Europe was on to organized and dedicated hackerspaces before North America. American hackers traveled to a big hacker event in Europe in 2007 to learn. One of the presentations was Design Patterns for building and maintaining hackerspaces.
Hackerbases are a thing. Hackerbases are hackerspaces where (some) people can live. Like coop living + hackerspace. This obviously cranks the potential for social conflict up much higher, and vanilla hackerspace conflict potential is not zero to begin with. There is a 'why, though?' question to answer.
Also, permaculture based eco hackerfarms are a thing, although it's unclear how many are viably operating. Arguably the place I stayed at in Portugal last year is a proto-example, although they self-described as an offgrid fabfarm and the only residents were workawayers and the host family... Post 1 and post 2 if interested. It was run more like a hacker-dictatorship, to be honest, but the infrastructure was cool.
hackerspace.Gent published a 'How to run a hackerspace' manual after their space almost imploded due to interpersonal conflict. The whole doc is interesting but I'll point out that they run 'do-ocracy' governance instead of democracy or consensus, with formal decision-making systems as backup when the do-ocracy doesn't cover it.

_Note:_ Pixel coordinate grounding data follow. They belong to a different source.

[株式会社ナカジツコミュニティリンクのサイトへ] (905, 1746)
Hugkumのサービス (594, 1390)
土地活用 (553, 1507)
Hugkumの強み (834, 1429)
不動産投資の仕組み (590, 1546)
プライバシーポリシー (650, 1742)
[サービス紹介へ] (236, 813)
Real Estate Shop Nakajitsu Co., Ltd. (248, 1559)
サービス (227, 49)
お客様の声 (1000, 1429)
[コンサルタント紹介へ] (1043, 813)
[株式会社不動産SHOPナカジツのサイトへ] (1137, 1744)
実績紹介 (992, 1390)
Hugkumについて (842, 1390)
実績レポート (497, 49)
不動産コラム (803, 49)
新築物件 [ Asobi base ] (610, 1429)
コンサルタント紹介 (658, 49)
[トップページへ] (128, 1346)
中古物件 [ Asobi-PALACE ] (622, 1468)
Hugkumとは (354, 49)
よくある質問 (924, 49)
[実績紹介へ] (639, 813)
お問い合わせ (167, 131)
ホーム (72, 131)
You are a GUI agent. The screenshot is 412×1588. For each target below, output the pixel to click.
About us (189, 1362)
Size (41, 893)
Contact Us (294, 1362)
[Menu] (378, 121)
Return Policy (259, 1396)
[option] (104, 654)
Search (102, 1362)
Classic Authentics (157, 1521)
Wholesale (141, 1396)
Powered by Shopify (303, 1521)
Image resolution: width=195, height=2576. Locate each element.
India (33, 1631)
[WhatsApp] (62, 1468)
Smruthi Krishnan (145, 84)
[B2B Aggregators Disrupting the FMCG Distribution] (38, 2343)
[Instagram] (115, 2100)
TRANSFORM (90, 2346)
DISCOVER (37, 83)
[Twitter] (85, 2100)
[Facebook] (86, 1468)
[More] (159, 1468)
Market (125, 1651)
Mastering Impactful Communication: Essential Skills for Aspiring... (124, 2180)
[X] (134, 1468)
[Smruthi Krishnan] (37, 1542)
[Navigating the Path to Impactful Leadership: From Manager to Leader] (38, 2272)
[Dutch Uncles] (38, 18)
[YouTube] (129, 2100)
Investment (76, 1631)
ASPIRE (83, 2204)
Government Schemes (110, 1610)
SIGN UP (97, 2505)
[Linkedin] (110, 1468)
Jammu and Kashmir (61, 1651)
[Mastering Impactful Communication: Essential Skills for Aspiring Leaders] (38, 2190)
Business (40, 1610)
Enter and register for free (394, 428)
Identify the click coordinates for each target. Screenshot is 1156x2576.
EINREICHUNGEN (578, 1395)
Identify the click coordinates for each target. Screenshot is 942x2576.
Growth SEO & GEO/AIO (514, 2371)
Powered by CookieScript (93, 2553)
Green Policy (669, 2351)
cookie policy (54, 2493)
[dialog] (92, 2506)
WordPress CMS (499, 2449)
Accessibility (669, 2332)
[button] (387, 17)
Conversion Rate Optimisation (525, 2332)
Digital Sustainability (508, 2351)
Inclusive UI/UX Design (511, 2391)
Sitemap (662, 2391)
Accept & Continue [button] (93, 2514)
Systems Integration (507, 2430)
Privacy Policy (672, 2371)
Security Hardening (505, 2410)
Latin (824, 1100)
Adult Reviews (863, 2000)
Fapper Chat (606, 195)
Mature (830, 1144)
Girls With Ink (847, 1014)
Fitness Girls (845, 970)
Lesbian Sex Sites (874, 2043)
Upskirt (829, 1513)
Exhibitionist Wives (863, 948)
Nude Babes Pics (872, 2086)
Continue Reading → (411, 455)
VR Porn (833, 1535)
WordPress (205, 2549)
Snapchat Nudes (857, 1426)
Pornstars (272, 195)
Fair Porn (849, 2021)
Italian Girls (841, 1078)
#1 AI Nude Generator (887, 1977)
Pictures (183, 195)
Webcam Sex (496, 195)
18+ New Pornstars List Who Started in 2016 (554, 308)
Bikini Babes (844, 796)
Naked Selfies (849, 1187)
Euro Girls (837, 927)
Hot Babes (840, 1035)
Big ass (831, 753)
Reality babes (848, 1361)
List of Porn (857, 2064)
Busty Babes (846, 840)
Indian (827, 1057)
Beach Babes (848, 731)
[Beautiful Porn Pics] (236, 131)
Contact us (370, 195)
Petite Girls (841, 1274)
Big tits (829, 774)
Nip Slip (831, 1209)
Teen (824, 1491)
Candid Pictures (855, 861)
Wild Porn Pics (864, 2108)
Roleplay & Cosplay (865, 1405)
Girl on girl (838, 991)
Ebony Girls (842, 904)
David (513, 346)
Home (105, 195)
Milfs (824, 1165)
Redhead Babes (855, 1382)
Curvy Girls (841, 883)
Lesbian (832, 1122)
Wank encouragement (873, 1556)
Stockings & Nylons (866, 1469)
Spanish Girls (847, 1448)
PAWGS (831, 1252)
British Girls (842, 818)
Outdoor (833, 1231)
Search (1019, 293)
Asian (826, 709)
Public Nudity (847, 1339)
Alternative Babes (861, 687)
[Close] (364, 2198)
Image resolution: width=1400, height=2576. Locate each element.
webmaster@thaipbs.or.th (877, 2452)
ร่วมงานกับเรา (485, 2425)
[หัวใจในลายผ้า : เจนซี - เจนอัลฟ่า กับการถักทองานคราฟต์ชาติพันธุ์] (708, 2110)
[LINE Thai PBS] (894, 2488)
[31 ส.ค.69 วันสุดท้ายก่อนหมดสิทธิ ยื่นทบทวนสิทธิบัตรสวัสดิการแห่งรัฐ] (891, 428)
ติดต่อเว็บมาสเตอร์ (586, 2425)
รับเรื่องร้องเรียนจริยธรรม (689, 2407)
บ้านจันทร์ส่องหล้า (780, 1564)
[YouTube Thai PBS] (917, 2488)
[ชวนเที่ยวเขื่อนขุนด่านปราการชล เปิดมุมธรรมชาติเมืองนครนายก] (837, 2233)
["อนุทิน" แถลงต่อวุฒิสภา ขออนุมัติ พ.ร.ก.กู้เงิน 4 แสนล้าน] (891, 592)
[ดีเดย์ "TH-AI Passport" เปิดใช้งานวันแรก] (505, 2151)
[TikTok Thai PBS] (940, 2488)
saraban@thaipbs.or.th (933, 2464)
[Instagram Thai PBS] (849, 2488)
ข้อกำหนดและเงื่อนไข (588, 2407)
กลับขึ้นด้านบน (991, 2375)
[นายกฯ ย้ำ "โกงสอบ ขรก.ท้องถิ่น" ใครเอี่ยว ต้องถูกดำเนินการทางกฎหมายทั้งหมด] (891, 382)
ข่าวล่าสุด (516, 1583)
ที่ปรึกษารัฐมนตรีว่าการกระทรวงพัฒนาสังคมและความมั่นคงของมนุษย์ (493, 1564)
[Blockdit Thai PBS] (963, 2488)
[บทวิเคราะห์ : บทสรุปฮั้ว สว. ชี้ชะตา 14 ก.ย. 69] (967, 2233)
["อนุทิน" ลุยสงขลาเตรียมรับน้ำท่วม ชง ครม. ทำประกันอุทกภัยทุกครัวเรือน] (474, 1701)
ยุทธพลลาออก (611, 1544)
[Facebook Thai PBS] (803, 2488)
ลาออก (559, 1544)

--Do-ocracy is an organizational structure in which individuals choose to pick up roles and execute tasks by themselves, rather than getting them appointed by others. Responsibilities and authority are attached to people who do the work, rather than to the elected/selected officials. Doing a task is in itself justification for you being the person who does that job.
I think this is interesting and potentially relevant because hackers and ERE types have more overlapping personality tendencies than e.g. ecovillage sdGreen types.
Anyone know of other information/experience in this space to share?